Calrec has made a very high quality microphone in the Soundfield - and the Mark IV is an improvement on previous models as far as noise is concerned. Overall system noise was well down, with little contribution from any of the mics, the Mastering Package or the digital system. Most electronic noise came from the monitoring side. This was just as well, as dynamic range was a fundamental problem.
I was particularly concerned to try and maintain the natural dynamics of Frank's instruments and his playing, but I had to ensure that on the one hand the louder gongs and petal discs didn't hit the overload lights, while on the other the quieter bowls didn't disappear under the noise. A mild compromise was in fact necessary, dropping the level of the Soundfield gently during loud gong passages; fading up the coincident pair on the singing bowls and keeping it out or in the background at other times.

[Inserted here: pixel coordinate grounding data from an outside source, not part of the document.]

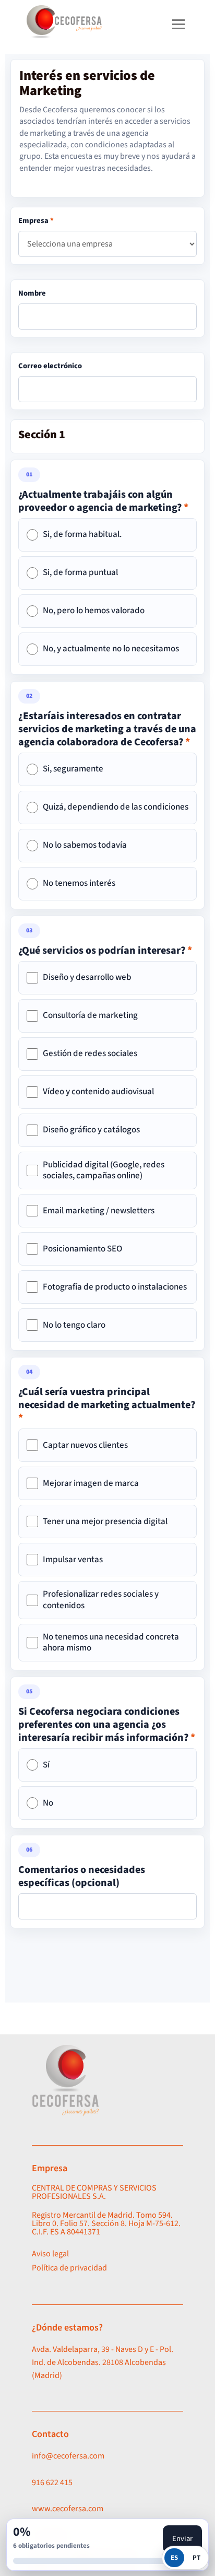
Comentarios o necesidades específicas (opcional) (81, 1877)
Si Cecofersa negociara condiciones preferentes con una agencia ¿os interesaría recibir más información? (106, 1724)
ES (174, 2557)
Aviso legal (50, 2253)
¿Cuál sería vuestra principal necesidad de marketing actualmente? (106, 1405)
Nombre (32, 293)
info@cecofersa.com (68, 2456)
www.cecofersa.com (67, 2508)
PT (196, 2557)
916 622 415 (52, 2482)
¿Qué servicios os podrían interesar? (105, 950)
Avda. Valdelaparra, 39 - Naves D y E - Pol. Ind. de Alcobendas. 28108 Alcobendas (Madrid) (102, 2362)
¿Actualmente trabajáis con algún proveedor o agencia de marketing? (103, 501)
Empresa (36, 220)
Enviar (182, 2538)
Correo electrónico (50, 365)
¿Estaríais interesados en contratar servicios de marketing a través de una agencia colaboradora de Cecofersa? (107, 729)
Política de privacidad (69, 2268)
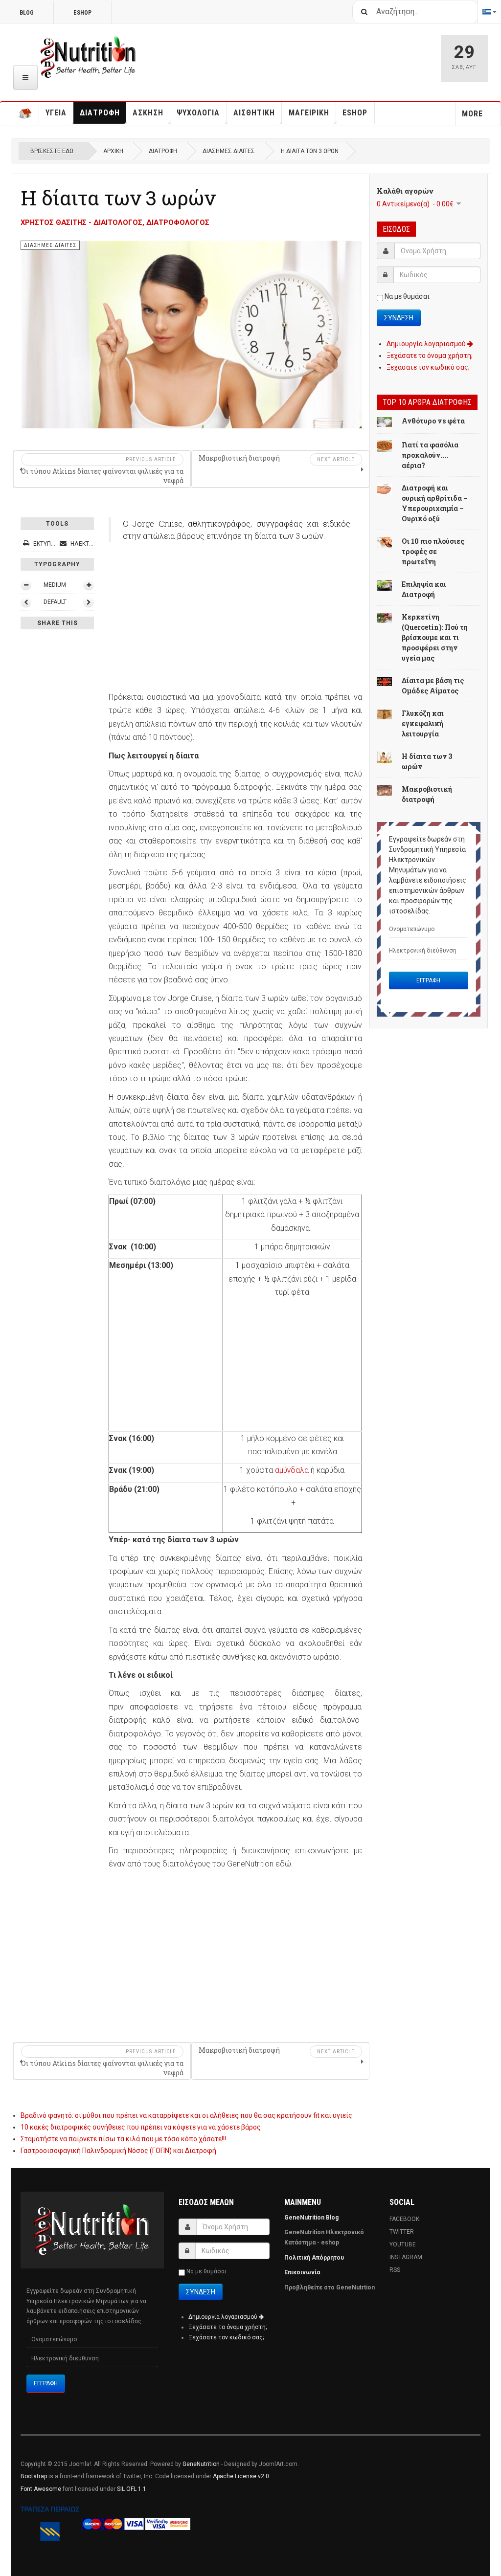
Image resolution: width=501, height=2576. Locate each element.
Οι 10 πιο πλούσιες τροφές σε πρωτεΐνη (433, 551)
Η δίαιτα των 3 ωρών (118, 197)
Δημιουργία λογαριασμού (427, 344)
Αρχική (113, 151)
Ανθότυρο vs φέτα (433, 420)
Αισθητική (254, 112)
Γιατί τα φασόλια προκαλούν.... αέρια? (430, 455)
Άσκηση (148, 112)
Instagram (405, 2257)
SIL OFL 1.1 (131, 2489)
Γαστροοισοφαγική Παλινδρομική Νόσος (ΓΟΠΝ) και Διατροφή (118, 2150)
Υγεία (56, 112)
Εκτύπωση (48, 543)
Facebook (404, 2219)
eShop (82, 12)
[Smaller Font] (26, 584)
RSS (394, 2269)
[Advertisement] (235, 622)
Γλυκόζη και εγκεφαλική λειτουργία (423, 723)
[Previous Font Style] (26, 602)
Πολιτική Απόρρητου (314, 2257)
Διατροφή (100, 112)
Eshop (354, 112)
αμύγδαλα (292, 1470)
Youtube (402, 2244)
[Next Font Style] (88, 602)
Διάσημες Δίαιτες (229, 151)
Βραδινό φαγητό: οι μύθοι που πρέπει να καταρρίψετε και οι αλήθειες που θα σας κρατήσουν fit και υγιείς (186, 2115)
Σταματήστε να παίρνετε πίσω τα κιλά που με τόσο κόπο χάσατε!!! (123, 2139)
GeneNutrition (201, 2464)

Listening back to the tapes, the slight 'manual compression' is unnoticeable, and maintaining the level of the Soundfield while the coincident pair was faded up ensured that the acoustic of the temple - and the vital interaction of the instruments with it - is not disturbed, even during surround replay. The effect is of 'focusing in' gently on the quieter instruments as they appear. All the sounds are remarkable - some of them especially so, enhanced by that excellent acoustic. Like the slow, deep playing of a harmonic series from a four-foot home-made bamboo flute. To hear the results and judge for yourselves, you'll just have to keep your eyes open for albums*.